One of the more puzzling parts of the Eagles’ loss to Washington on Sunday was receiver DeSean Jackson playing in only 54% of the offensive snaps.
Speaking Monday, head coach Doug Pederson explained Jackson spending almost half of the game on the bench.
“Obviously he is a big part of the offense, but at the same time we want to make sure that he is a guy that healthy and fresh for us down the long haul,” Pederson said. “I think each week I would anticipate his rep count to increase as we go. We are going to be smart with him, but we also know that he is an explosive receiver for us and we want to get him on the field as much as possible moving forward.”
Jackson was in with the offense for the first series of the game, but by the time the offense took the field for the third series, he was on the sideline without a helmet. Jackson didn’t appear to be getting worked on by a trainer, and tweeted after the game that he was not injured.
Jackson ended the game with just two catches on seven targets with 46 yards. He did get behind the defense once, but quarterback Carson Wentz missed him down the field.

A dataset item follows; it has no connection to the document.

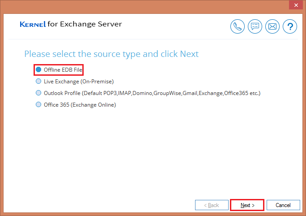Select the Outlook Profile radio circle
This screenshot has height=216, width=306.
(x=38, y=93)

Yes, Jackson playing fewer snaps will decrease his chances of suffering an injury, and increase his chances of being available throughout the season.

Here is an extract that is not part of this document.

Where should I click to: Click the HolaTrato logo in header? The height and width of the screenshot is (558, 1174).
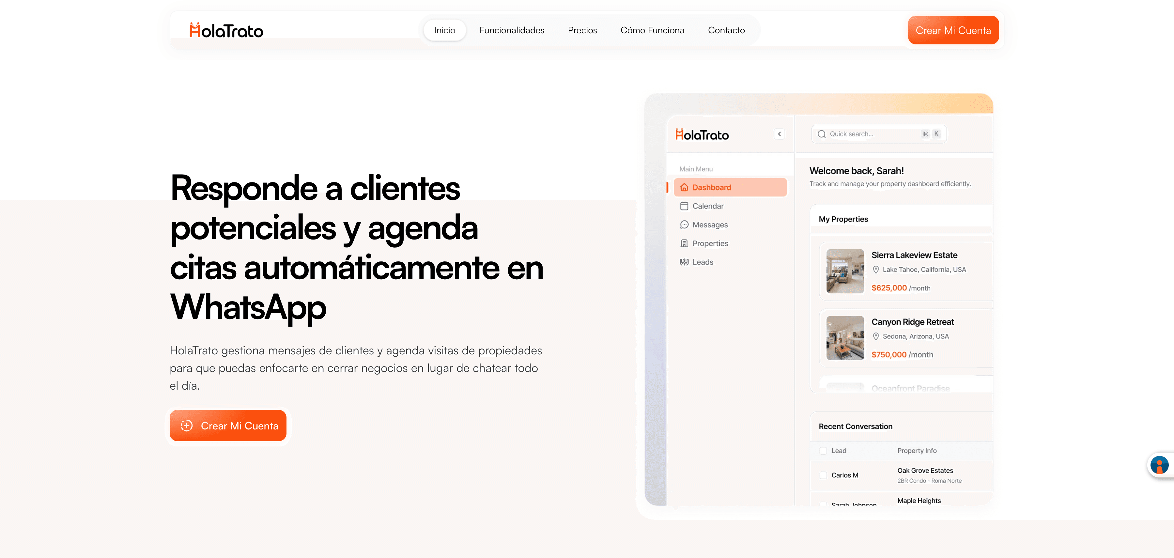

The question is whether playing Jackson only half the snaps each week is in the best interest of this offense.
There is no denying that Jackson still strikes fear into opposing defenses due to his elite-level speed down the field. There is also the reality that outside of Jalen Reagor the other young receivers — J.J. Arcega-Whiteside and John Hightower — didn’t show much against Washington. Holding onto to Jackson for later in the season will work if the team is still competing for a playoff spot later on, but if the offense performs like it did on Monday with Jackson on the bench half the game, they might be out of the race sooner rather than later.
The Eagles going with a youth movement at receiver this season, and moving on from both Alshon Jeffery and Jackson, would have been an understandable decision.
Keeping Jackson on the roster, and then only playing him 54% of the snaps in the first game, however, is a curious decision.